§ **What the task requires**
Repeat the listing below line for line, exactly as shown.
[Opening Material for the task section]
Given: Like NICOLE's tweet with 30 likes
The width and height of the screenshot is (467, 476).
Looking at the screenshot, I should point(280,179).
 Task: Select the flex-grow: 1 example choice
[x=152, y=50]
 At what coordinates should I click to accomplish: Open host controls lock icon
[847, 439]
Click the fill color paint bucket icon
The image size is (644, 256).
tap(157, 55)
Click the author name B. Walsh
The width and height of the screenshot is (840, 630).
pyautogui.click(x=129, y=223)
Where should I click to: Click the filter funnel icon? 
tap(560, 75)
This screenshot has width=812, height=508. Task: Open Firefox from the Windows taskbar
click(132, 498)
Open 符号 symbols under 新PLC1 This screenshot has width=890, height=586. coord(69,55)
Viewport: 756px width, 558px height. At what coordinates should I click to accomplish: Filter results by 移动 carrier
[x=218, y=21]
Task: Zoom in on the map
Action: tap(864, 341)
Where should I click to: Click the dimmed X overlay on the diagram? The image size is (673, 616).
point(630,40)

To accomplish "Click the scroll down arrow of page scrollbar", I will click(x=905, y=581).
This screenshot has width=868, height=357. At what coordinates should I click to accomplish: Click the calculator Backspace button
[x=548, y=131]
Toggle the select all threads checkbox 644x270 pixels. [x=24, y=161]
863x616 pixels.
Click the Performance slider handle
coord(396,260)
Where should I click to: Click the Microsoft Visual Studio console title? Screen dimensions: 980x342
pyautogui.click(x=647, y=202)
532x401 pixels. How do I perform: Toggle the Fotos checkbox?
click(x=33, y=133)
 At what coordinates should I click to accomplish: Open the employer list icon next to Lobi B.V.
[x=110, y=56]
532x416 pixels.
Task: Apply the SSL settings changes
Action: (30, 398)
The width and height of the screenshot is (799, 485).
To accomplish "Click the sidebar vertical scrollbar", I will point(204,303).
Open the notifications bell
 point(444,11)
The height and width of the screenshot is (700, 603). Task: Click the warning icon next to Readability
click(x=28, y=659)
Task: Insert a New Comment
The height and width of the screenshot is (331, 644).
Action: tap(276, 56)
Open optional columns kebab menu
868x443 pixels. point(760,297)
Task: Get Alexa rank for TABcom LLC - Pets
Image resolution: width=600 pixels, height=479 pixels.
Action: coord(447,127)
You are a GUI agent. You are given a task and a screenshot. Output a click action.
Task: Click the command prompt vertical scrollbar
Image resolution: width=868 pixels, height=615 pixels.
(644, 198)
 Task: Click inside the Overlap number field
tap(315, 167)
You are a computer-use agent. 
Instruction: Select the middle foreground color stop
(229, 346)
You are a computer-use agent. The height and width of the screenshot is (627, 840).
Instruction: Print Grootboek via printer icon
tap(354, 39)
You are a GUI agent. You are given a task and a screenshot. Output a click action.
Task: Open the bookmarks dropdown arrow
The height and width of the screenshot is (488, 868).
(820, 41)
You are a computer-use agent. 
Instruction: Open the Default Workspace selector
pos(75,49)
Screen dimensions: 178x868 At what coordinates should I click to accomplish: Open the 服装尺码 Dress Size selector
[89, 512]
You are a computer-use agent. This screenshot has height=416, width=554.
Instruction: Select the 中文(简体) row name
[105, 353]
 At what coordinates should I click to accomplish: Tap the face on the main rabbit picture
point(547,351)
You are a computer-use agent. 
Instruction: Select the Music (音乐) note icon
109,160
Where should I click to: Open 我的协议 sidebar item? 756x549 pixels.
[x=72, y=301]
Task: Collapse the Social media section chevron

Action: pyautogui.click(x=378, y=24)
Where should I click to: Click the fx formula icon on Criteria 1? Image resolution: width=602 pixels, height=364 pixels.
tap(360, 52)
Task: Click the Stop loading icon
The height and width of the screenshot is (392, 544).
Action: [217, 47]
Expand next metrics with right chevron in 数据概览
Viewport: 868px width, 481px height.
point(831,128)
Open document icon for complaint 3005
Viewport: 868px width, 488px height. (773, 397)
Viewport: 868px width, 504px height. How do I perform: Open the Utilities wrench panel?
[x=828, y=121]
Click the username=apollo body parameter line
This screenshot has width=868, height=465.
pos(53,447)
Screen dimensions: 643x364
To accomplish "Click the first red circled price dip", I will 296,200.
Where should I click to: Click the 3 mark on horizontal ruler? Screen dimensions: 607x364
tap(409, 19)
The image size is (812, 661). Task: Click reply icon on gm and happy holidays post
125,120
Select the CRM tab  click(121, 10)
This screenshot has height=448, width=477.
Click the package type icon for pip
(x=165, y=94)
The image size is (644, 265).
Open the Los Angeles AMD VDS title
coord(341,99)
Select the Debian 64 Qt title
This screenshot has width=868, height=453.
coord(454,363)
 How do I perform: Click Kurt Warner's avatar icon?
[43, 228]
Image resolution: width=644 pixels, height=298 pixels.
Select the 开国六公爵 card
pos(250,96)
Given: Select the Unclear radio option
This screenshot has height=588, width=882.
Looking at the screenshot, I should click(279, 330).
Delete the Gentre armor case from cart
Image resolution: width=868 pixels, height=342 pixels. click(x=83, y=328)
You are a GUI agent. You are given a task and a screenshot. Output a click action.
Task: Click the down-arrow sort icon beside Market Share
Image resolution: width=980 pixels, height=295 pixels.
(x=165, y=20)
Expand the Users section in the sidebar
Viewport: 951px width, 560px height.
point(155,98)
[Closing Material for the task section]
§ **Solution to this task**
Given: Like NICOLE's tweet with 30 likes
The width and height of the screenshot is (467, 476).
Looking at the screenshot, I should point(280,179).
 Task: Select the flex-grow: 1 example choice
[x=152, y=50]
 At what coordinates should I click to accomplish: Open host controls lock icon
[847, 439]
Click the fill color paint bucket icon
The image size is (644, 256).
tap(157, 55)
Click the author name B. Walsh
The width and height of the screenshot is (840, 630).
pyautogui.click(x=129, y=223)
Where should I click to: Click the filter funnel icon? 
tap(560, 75)
This screenshot has width=812, height=508. Task: Open Firefox from the Windows taskbar
click(132, 498)
Open 符号 symbols under 新PLC1 This screenshot has width=890, height=586. coord(69,55)
Viewport: 756px width, 558px height. At what coordinates should I click to accomplish: Filter results by 移动 carrier
[x=218, y=21]
Task: Zoom in on the map
Action: tap(864, 341)
Where should I click to: Click the dimmed X overlay on the diagram? The image size is (673, 616).
point(630,40)

To accomplish "Click the scroll down arrow of page scrollbar", I will click(x=905, y=581).
This screenshot has width=868, height=357. At what coordinates should I click to accomplish: Click the calculator Backspace button
[x=548, y=131]
Toggle the select all threads checkbox 644x270 pixels. [x=24, y=161]
863x616 pixels.
Click the Performance slider handle
coord(396,260)
Where should I click to: Click the Microsoft Visual Studio console title? Screen dimensions: 980x342
pyautogui.click(x=647, y=202)
532x401 pixels. How do I perform: Toggle the Fotos checkbox?
click(x=33, y=133)
 At what coordinates should I click to accomplish: Open the employer list icon next to Lobi B.V.
[x=110, y=56]
532x416 pixels.
Task: Apply the SSL settings changes
Action: (30, 398)
The width and height of the screenshot is (799, 485).
To accomplish "Click the sidebar vertical scrollbar", I will point(204,303).
Open the notifications bell
 point(444,11)
The height and width of the screenshot is (700, 603). Task: Click the warning icon next to Readability
click(x=28, y=659)
Task: Insert a New Comment
The height and width of the screenshot is (331, 644).
Action: tap(276, 56)
Open optional columns kebab menu
868x443 pixels. point(760,297)
Task: Get Alexa rank for TABcom LLC - Pets
Image resolution: width=600 pixels, height=479 pixels.
Action: coord(447,127)
You are a GUI agent. You are given a task and a screenshot. Output a click action.
Task: Click the command prompt vertical scrollbar
Image resolution: width=868 pixels, height=615 pixels.
(644, 198)
 Task: Click inside the Overlap number field
tap(315, 167)
You are a computer-use agent. 
Instruction: Select the middle foreground color stop
(229, 346)
You are a computer-use agent. The height and width of the screenshot is (627, 840).
Instruction: Print Grootboek via printer icon
tap(354, 39)
You are a GUI agent. You are given a task and a screenshot. Output a click action.
Task: Open the bookmarks dropdown arrow
The height and width of the screenshot is (488, 868).
(820, 41)
You are a computer-use agent. 
Instruction: Open the Default Workspace selector
pos(75,49)
Screen dimensions: 178x868 At what coordinates should I click to accomplish: Open the 服装尺码 Dress Size selector
[89, 512]
You are a computer-use agent. This screenshot has height=416, width=554.
Instruction: Select the 中文(简体) row name
[105, 353]
 At what coordinates should I click to accomplish: Tap the face on the main rabbit picture
point(547,351)
You are a computer-use agent. 
Instruction: Select the Music (音乐) note icon
109,160
Where should I click to: Open 我的协议 sidebar item? 756x549 pixels.
[x=72, y=301]
Task: Collapse the Social media section chevron

Action: pyautogui.click(x=378, y=24)
Where should I click to: Click the fx formula icon on Criteria 1? Image resolution: width=602 pixels, height=364 pixels.
tap(360, 52)
Task: Click the Stop loading icon
The height and width of the screenshot is (392, 544).
Action: [217, 47]
Expand next metrics with right chevron in 数据概览
Viewport: 868px width, 481px height.
point(831,128)
Open document icon for complaint 3005
Viewport: 868px width, 488px height. (773, 397)
Viewport: 868px width, 504px height. How do I perform: Open the Utilities wrench panel?
[x=828, y=121]
Click the username=apollo body parameter line
This screenshot has width=868, height=465.
pos(53,447)
Screen dimensions: 643x364
To accomplish "Click the first red circled price dip", I will 296,200.
Where should I click to: Click the 3 mark on horizontal ruler? Screen dimensions: 607x364
tap(409, 19)
The image size is (812, 661). Task: Click reply icon on gm and happy holidays post
125,120
Select the CRM tab  click(121, 10)
This screenshot has height=448, width=477.
Click the package type icon for pip
(x=165, y=94)
The image size is (644, 265).
Open the Los Angeles AMD VDS title
coord(341,99)
Select the Debian 64 Qt title
This screenshot has width=868, height=453.
coord(454,363)
 How do I perform: Click Kurt Warner's avatar icon?
[43, 228]
Image resolution: width=644 pixels, height=298 pixels.
Select the 开国六公爵 card
pos(250,96)
Given: Select the Unclear radio option
This screenshot has height=588, width=882.
Looking at the screenshot, I should click(279, 330).
Delete the Gentre armor case from cart
Image resolution: width=868 pixels, height=342 pixels. click(x=83, y=328)
You are a GUI agent. You are given a task and a screenshot. Output a click action.
Task: Click the down-arrow sort icon beside Market Share
Image resolution: width=980 pixels, height=295 pixels.
(x=165, y=20)
Expand the Users section in the sidebar
Viewport: 951px width, 560px height.
point(155,98)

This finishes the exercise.